It is currently Fri Sep 20, 2019 3:39 pm

All times are UTC - 7 hours



Forum rules





Post new topic Reply to topic  [ 5 posts ] 
Author Message
PostPosted: Wed Jul 16, 2008 5:02 pm 
Offline

Joined: Mon Mar 27, 2006 5:23 pm
Posts: 1524
EDIT: Got it working, see post below instead.

Okay, trying to understand arithmetic coding, so that I can start learning QM-coding and all that. Having almost no luck.

I was able to write an encoder, but it seems to crash whenever I try scaling the probability table up.

For instance, the below code allows me to compress the Chrono Trigger ROM from 4096kb to 3978kb, and then decompress it successfully.

However, when I set a range > 192, it starts failing. The higher the value, the faster it fails. At 16384, compression ratio is great, getting me down to 3500kb (well, figuratively great for pure entropy coding on a mostly already compressed ROM). But I can only decompress the first four bytes correctly before errors occur.

Can anyone shed any light on what I'm doing wrong? Many thanks in advance ...

Code:
#include <stdio.h>
#include <stdlib.h>
#include <string.h>
#include <conio.h>

typedef unsigned char uint8_t;
typedef unsigned short uint16_t;
typedef unsigned long uint32_t;
typedef unsigned long long uint64_t;
FILE *fp;
uint8_t *data;

void aricode(const char *infn, const char *outfn) {
  fp = fopen(infn, "rb");
  if(!fp) return;

  fseek(fp, 0, SEEK_END);
  unsigned size = ftell(fp);
  rewind(fp);

  data = new uint8_t[size];
  fread(data, 1, size, fp);
  fclose(fp);

  fp = fopen(outfn, "wb");

  //========================================
  //generate probability tables
  //========================================

  unsigned otable[256];
  memset(&otable, 0, sizeof otable);
  for(unsigned i = 0; i < size; i++) otable[data[i]]++;

  uint16_t ptable_lo[256], ptable_hi[256];
  memset(&ptable_lo, 0, sizeof ptable_lo);
  memset(&ptable_hi, 0, sizeof ptable_hi);

  unsigned scale = 0;
  for(unsigned i = 0; i < 256; i++) {
    //the higher the scalar, the better the compression.
******
- [TASKS]:
[a] Rewrite the paragraph of the forum post beginning "However, when I set a range > 192" in fewer words, keeping its main facts.
[b] Reproduce the part of the forum post between "Joined: Mon Mar" and "before errors occur.", inclusive, without changing anything.

- [MATERIAL SUPPLIED]:
******
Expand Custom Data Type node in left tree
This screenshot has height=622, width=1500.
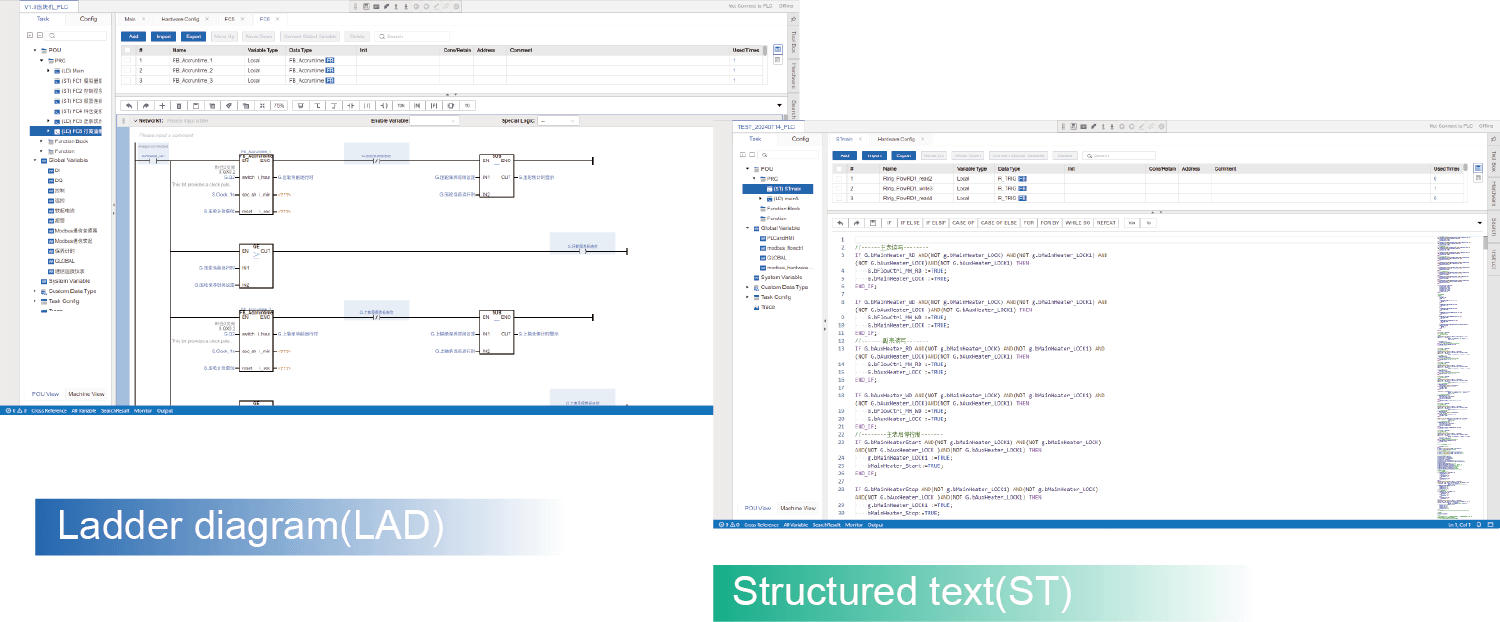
******
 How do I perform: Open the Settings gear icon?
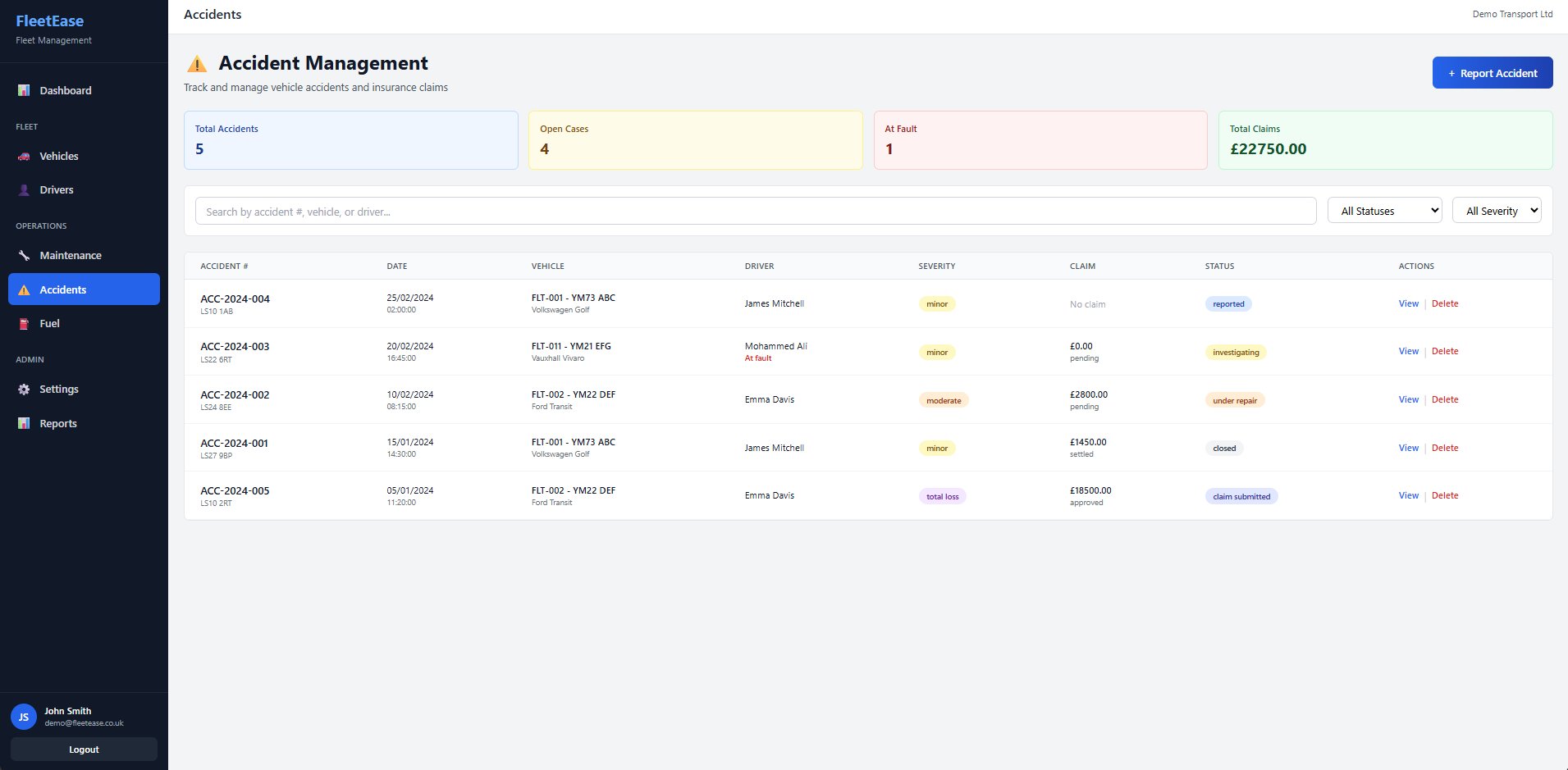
******
- [WORKED ANSWERS]:
[a] Any range above 192 causes failures, and higher values fail sooner. At 16384 the ROM compresses to 3500kb, but only the first four bytes decompress correctly.

[b]
Joined: Mon Mar 27, 2006 5:23 pm
Posts: 1524
EDIT: Got it working, see post below instead.

Okay, trying to understand arithmetic coding, so that I can start learning QM-coding and all that. Having almost no luck.

I was able to write an encoder, but it seems to crash whenever I try scaling the probability table up.

For instance, the below code allows me to compress the Chrono Trigger ROM from 4096kb to 3978kb, and then decompress it successfully.

However, when I set a range > 192, it starts failing. The higher the value, the faster it fails. At 16384, compression ratio is great, getting me down to 3500kb (well, figuratively great for pure entropy coding on a mostly already compressed ROM). But I can only decompress the first four bytes correctly before errors occur.